Mount McLoughlin is the shortest of the six major volcanoes in Oregon’s Cascade Range, but you wouldn’t know it by looking at it. The often snow-capped, 9,493-foot peak is the most prominent landmark on the Rogue River Valley skyline. In fact, the conical silhouette is so striking that it’s been a feature of human lore for centuries: The indigenous Takelma people called it Alwilamchaldis after a mythic figure who brought abundance to the area. The peak also makes up the southernmost end of the Sky Lakes Wilderness, an incredible area for hiking, camping, and alpine-lake swimming. Whether you’re interested in climbing the mountain itself or just enjoying the view from below, utilize this guide to help you make the most of your visit.
When To Go
Most people visit Mount McLoughlin between late June and early fall. During that window, the snow has mostly melted from lower elevations and hasn’t yet started to fall again. The other perk of a summer visit is the wildflower show. Target July for peak color—that’s when purple penstemon, yellow asters, and red coralroot orchids bloom.

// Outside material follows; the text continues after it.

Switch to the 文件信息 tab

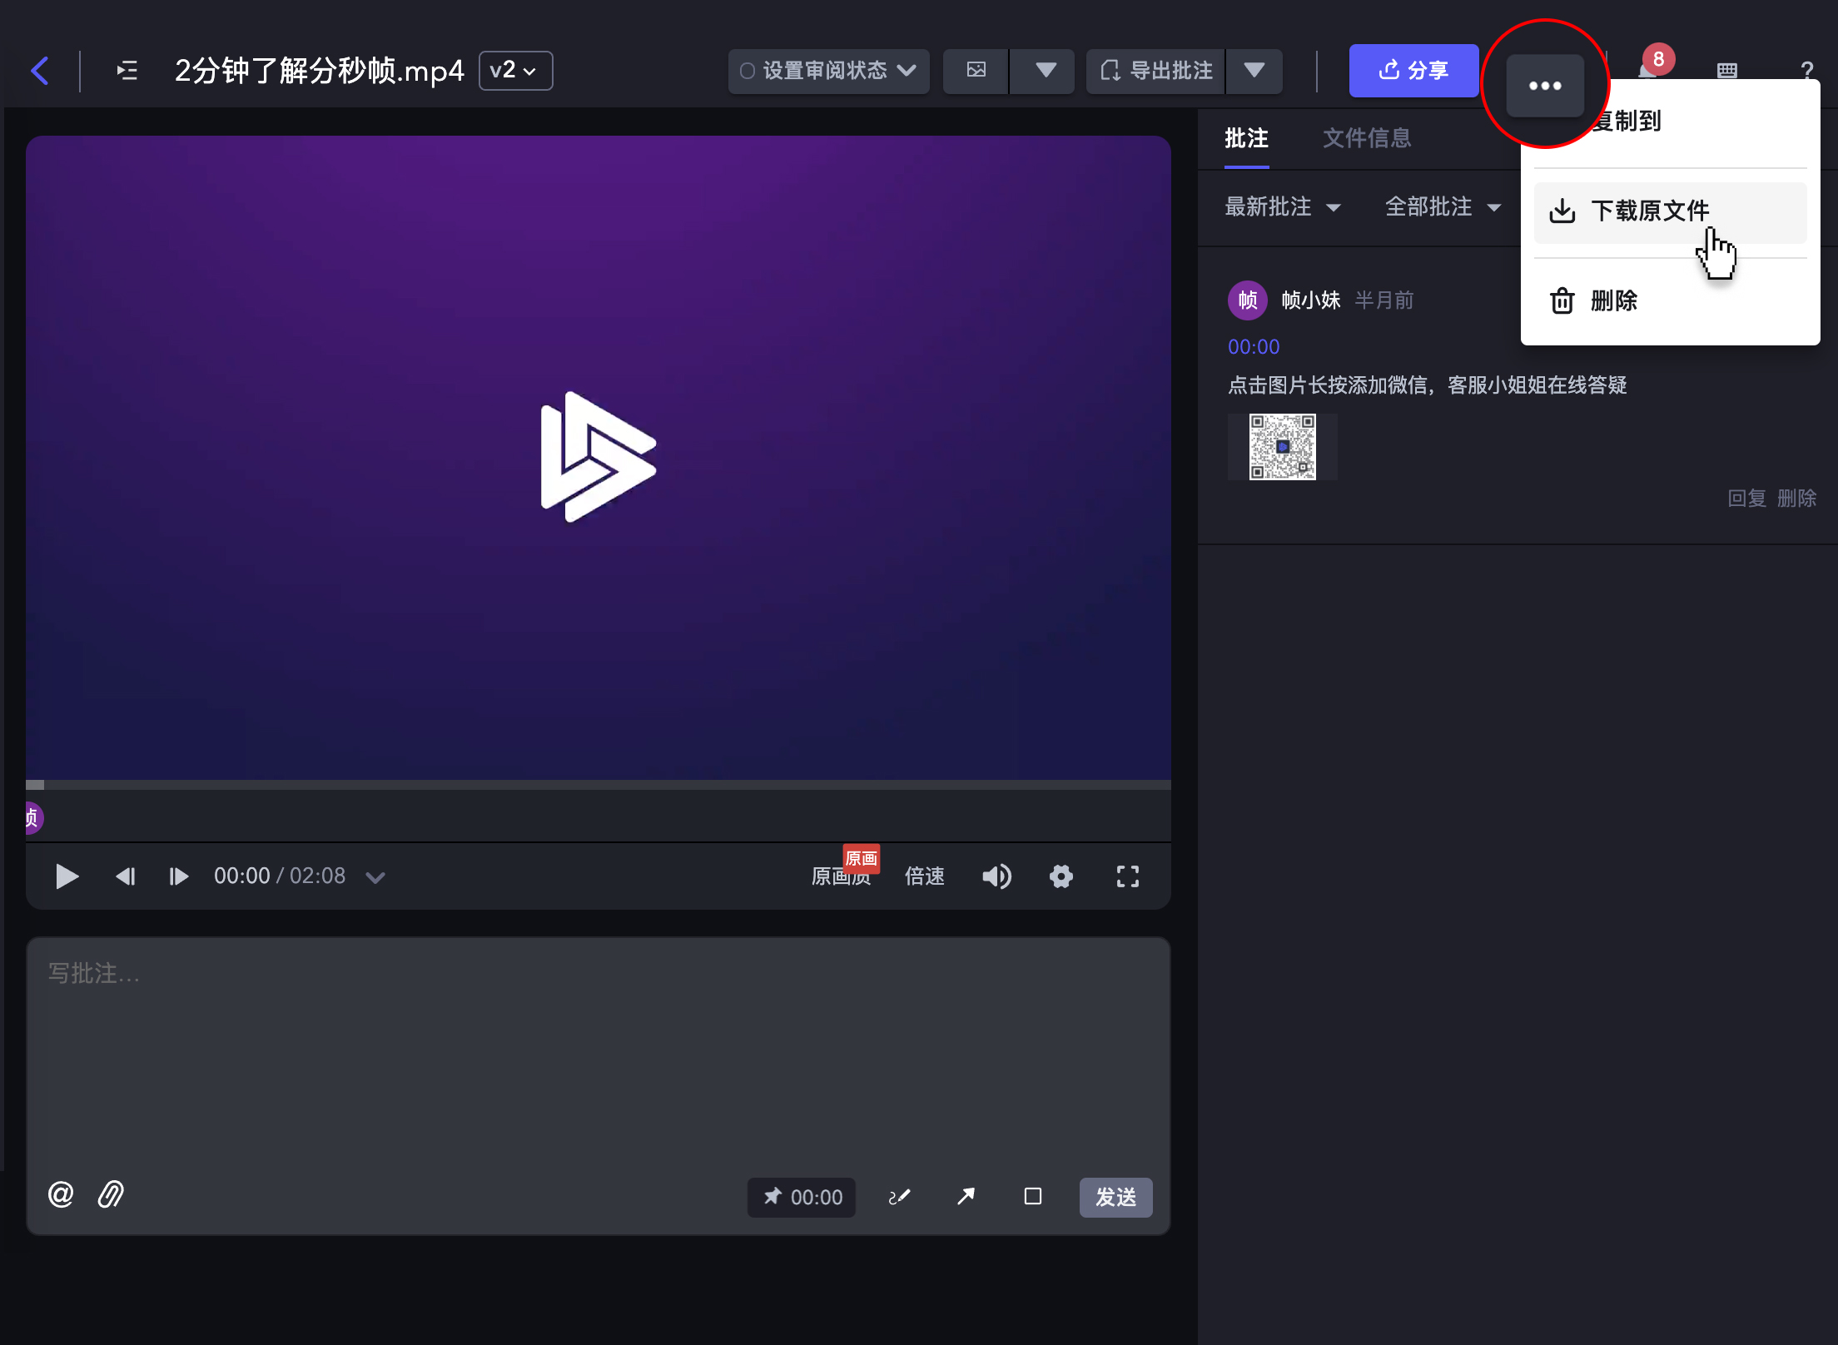(1367, 138)
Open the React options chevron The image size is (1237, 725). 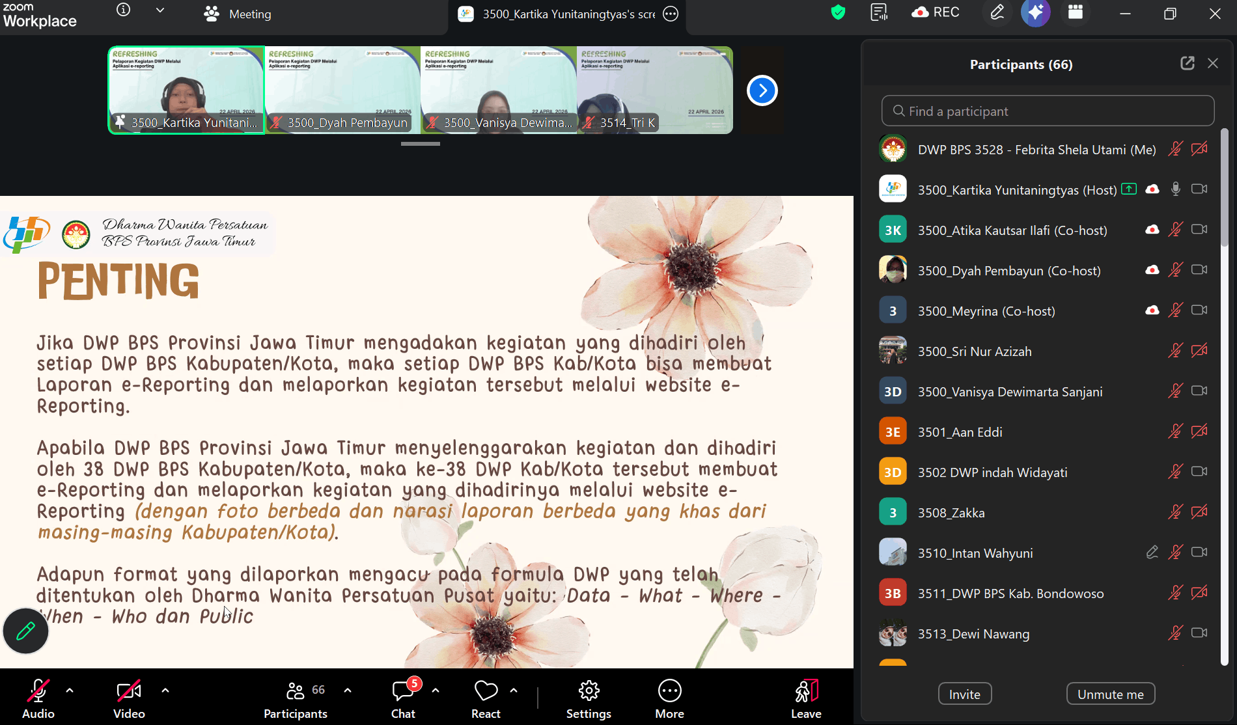click(514, 691)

The summit trail starts at the Mount McLoughlin Trailhead, which is about an hour’s drive east of Medford and a five-hour drive south from Portland (another great basecamp for outdoor adventure). If you’re road-tripping, consider making stops at both Mount McLoughlin and Crater Lake National Park, which is only a 90-minute drive north.

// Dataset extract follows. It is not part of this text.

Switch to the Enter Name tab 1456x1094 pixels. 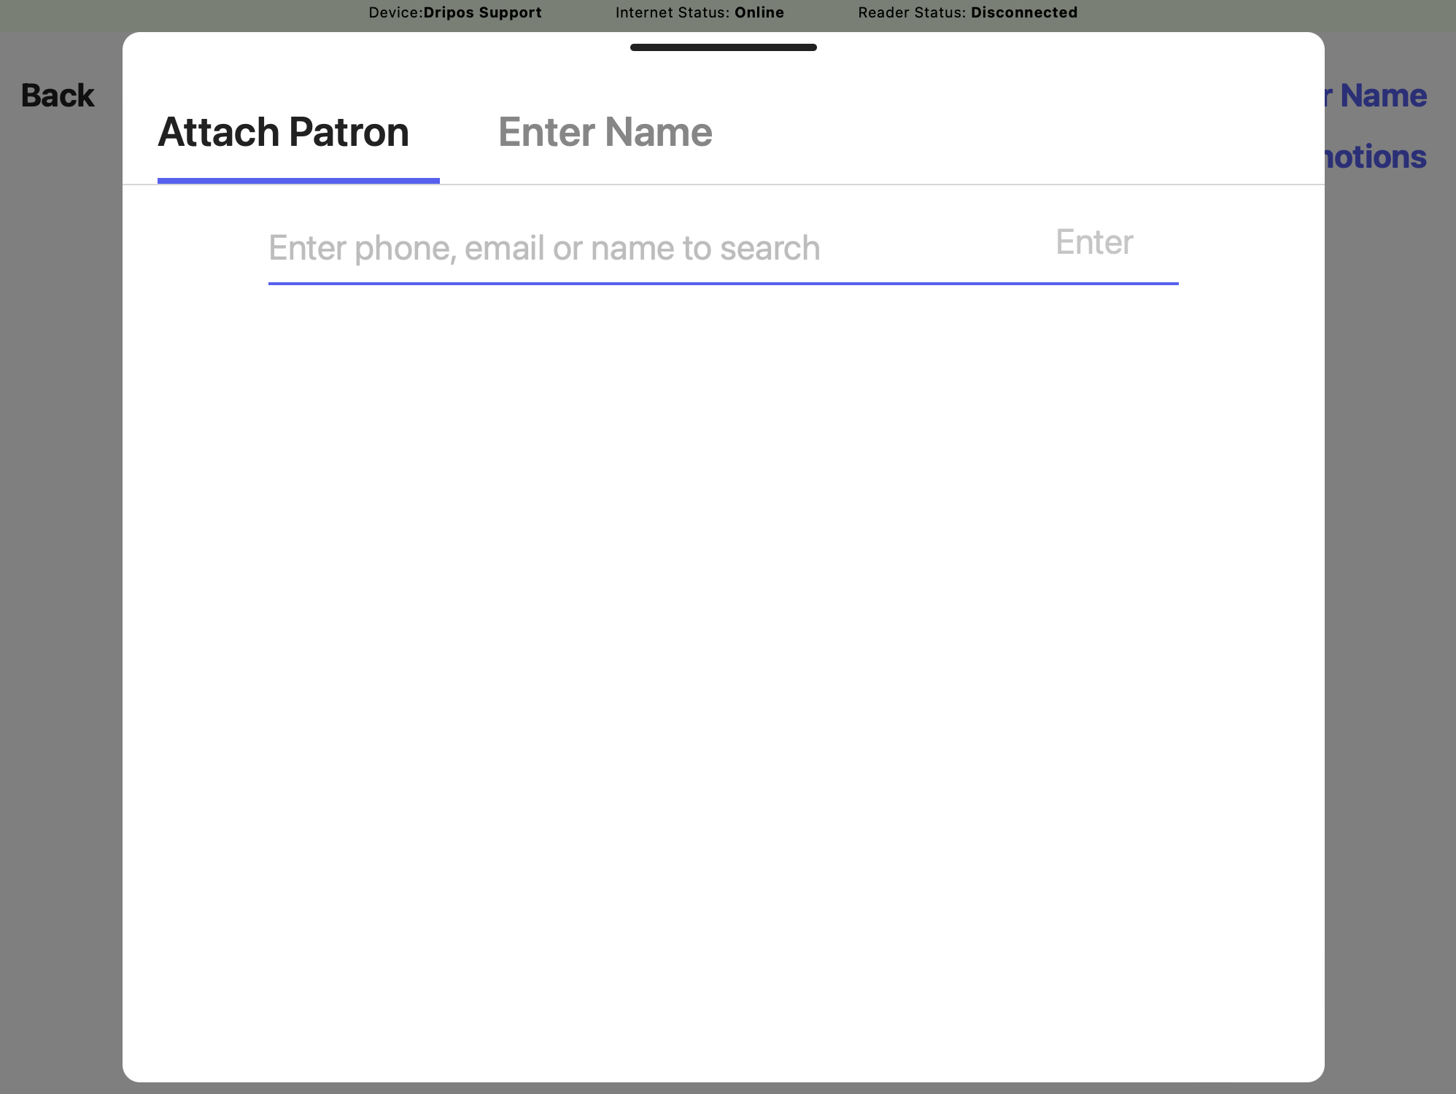[605, 132]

Pro tip: Besides Medford, the closest town with a large grocery store is Klamath Falls (45 minutes southeast of Mount McLoughlin). There are small general stores closer by, but if you’re visiting for a weekend, you’re better off bringing your provisions with you.
Things To Do
At Mount McLoughlin, you’ll have plenty of options to fill your time, from hiking and birding to relaxing lakeside.
Summit Mount McLoughlin
This 11-mile summit trek is not an easy one, but experienced hikers will find it more than worth the 4,000 feet of elevation gain. The first mile follows the famed Pacific Crest Trail (PCT) through a forest of red fir and mountain hemlock. After that, the route winds up toward timberline and a rocky ridge marked with old Forest Service telephone poles. After a false summit you’ll be on your way to the real one, which offers 360-degree views of the surrounding wilderness. (Note: There’s a $5 mandatory parking fee at this trailhead.)
Plan a Hike
If the McLoughlin summit trek doesn’t entice you, there are dozens of other local trails that might. More ambitious hikers can try multi-day sections on the PCT or the 19-mile circumnavigation of Brown Mountain. But if you’re more interested in day-hiking, the network of mellow trails around Lake of the Woods provides a perfect setting.

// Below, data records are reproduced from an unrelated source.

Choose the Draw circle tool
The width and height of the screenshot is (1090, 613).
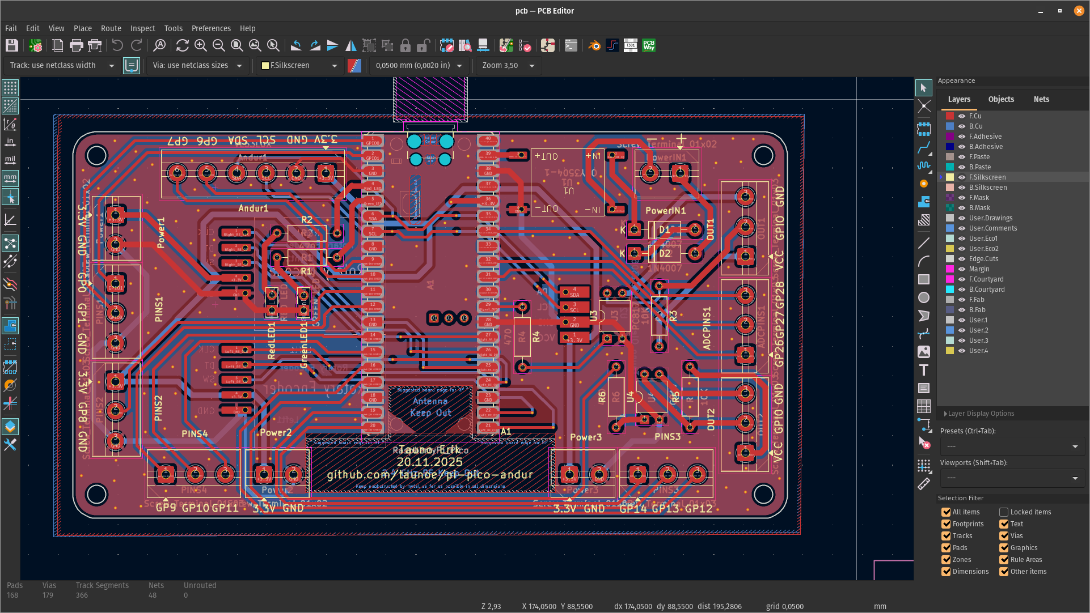[x=924, y=297]
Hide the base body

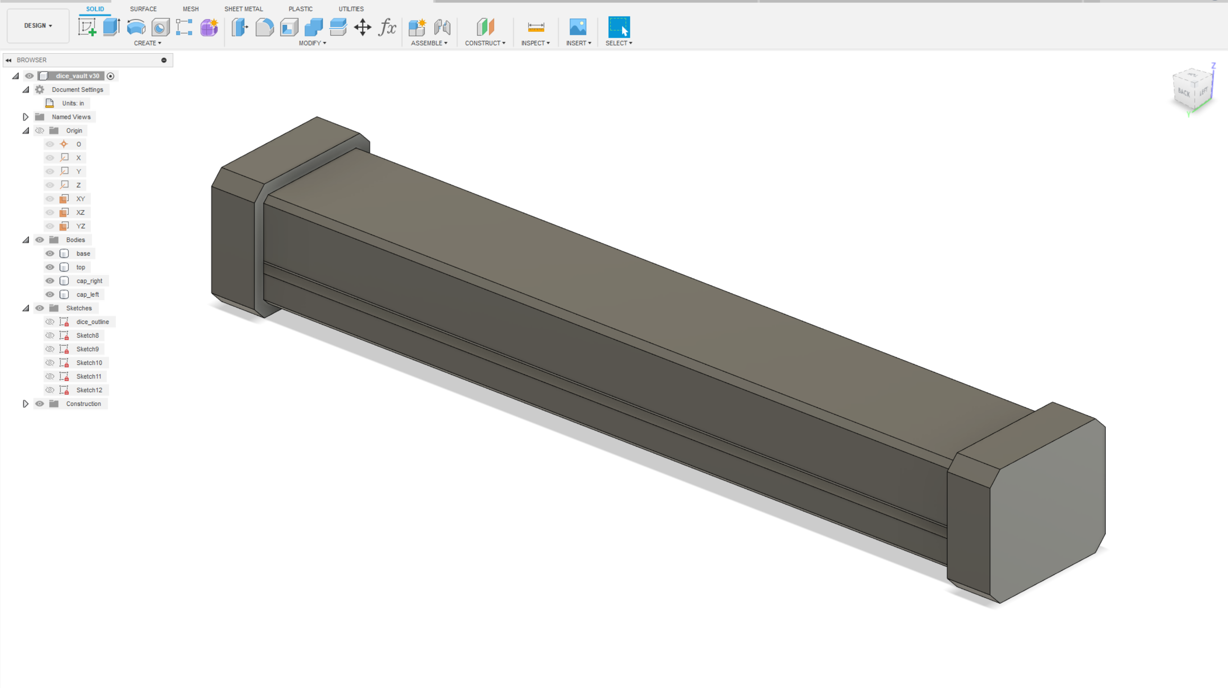point(50,253)
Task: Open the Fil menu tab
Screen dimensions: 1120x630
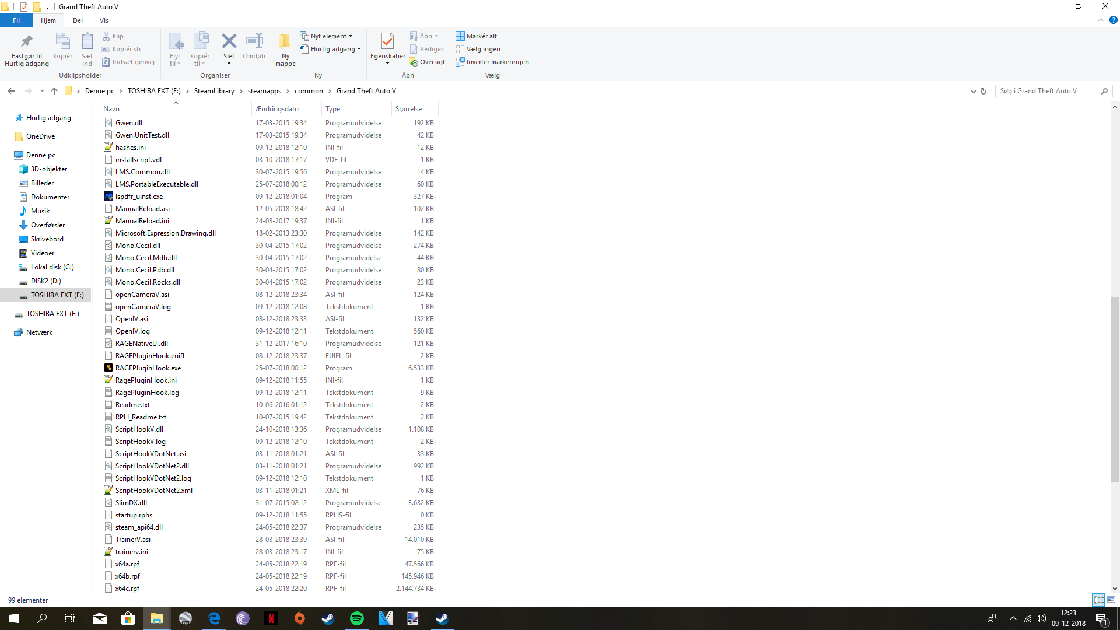Action: 16,20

Birders can look for flying friends like hummingbirds, nuthatches, warblers, and flycatchers in the hills and woods surrounding Mount McLoughlin. The eastern side of the peak, with its lush springs, offers even more opportunity to practice your bird ID skills. The red-necked grebe, yellow rail, least bittern, sandhill crane, and pileated woodpecker can all be spotted here.
Spend a Day at the Lake
There are a few lakes in the area that visitors can enjoy: Fish Lake, Lake of the Woods, Fourmile Lake, Willow Lake, and Upper Klamath Lake. You can partake in a number of different activities from swimming to picnicking to lakeside fishing.